Condominio de la familia Chamorro

El pasado 29 de enero, el Gobierno que preside Daniel Ortega se apropió del condominio ‘Fallarón de Sotavento’, compuesto por cuatro apartamentos y una casa de servicio, construido por la familia Chamorro Barrios en el balneario de San Juan del Sur, donde ahora funciona la nueva escuela de hotelería, según denunció esa familia.

Los propietarios fundadores de la sociedad ‘Farallón de Sotavento’ fueron Violeta Chamorro y sus hijos Pedro Joaquín, Claudia Lucía, Cristiana y Carlos Fernando, todos Chamorro Barrios, en iguales porcentajes accionarios.

Posteriormente, doña Violeta, de 94 años y quien desde mediados de octubre pasado reside en Costa Rica bajo el cuidado de su familia y bajo atención médica, distribuyó sus acciones entre sus cuatro hijos, de forma proporcional, de acuerdo con la familia.

En 2017, Pedro Joaquín y Carlos Fernando, ambos despojados de su nacionalidad hace 15 meses y privados de sus bienes en Nicaragua, vendieron su porcentaje de la sociedad a otros dueños y cesaron su participación en la misma.

Nicaragua atraviesa una crisis política y social desde abril de 2018, que se ha acentuado tras las controvertidas elecciones generales del 7 de noviembre de 2021, en las que Ortega, en el poder desde 2007, fue reelegido para un quinto mandato y cuarto consecutivo.


La otra propiedad donde también fue inaugurada la nueva escuela de hotelería es donde funcionaba el hotel ‘Casa Blanca’, propiedad de Rafaela Cerda, de 93 años y madre del exmagistrado Solís Cerda, desnacionalizado y exiliado en Costa Rica.

Solís Cerda, que renunció a su cargo en enero de 2019, es padrino de bodas de Ortega y de su esposa, la vicepresidenta Rosario Murillo, a los que acusó de no actuar con sensatez y cordura en la crisis que vive Nicaragua desde abril de 2018, sino más bien con el afán de imponer un “Estado de terror” con el uso excesivo de fuerzas parapoliciales.
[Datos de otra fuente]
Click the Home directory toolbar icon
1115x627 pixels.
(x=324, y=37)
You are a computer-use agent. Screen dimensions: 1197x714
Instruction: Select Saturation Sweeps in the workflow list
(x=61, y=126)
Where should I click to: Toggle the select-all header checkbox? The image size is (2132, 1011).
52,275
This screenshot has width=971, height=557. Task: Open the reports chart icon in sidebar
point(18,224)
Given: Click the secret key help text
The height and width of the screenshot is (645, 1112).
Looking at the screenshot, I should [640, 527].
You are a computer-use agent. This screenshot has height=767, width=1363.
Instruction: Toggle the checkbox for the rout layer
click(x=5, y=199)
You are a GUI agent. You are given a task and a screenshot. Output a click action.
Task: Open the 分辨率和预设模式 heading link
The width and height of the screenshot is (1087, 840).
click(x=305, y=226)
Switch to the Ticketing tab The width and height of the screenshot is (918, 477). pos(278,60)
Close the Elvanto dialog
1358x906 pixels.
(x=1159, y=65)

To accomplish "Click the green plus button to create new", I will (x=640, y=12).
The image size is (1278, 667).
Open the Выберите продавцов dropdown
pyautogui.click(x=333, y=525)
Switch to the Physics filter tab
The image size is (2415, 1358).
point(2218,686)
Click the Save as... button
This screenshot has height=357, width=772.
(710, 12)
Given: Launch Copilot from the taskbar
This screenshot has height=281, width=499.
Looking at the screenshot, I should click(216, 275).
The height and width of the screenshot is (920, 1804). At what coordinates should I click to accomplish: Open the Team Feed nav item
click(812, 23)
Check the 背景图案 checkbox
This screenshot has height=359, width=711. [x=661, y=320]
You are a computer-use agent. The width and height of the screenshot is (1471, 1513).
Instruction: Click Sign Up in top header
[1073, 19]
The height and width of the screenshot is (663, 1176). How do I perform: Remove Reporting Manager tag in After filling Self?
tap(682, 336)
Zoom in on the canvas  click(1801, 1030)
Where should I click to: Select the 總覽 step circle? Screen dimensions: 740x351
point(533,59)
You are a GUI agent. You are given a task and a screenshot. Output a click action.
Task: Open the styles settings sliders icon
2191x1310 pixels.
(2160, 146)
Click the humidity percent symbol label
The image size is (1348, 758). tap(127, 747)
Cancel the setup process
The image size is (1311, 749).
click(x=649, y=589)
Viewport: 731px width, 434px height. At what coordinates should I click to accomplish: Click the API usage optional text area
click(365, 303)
Estado ha justificado expropiaciones

La semana pasada, la Procuraduría General de la República, que es la representante legal del Estado, justificó las expropiaciones de propiedades a ONG, medios de comunicación, empresarios y a nicaragüenses desnacionalizados, bajo el argumento de que han sido decomisadas por la supuesta comisión de delitos contra la seguridad ciudadana, narcotráfico, lavado de dinero o incumplimiento de las leyes.

Una investigación del Observatorio Pro Transparencia y Anticorrupción (OPTA) y el organismo Hagamos Democracia, calculó en al menos 250 millones de dólares las expropiaciones efectuadas por el Estado de Nicaragua.

Esa investigación señala que las “ilegales confiscaciones de bienes” constituyen una deuda pública que tendrán que pagar los nicaragüenses, como ocurrió con las propiedades confiscadas durante el primer Gobierno sandinista (1979-1990), conocida como ‘piñata’.

La denominada ‘piñata’ es una repartición de bienes y propiedades confiscadas a la familia Somoza y a sus allegados, así como a opositores, durante la década de los ochenta del siglo pasado, y también entre febrero y abril de 1990, en el periodo de transición presidencial cuando Ortega entregó el poder a Violeta Chamorro.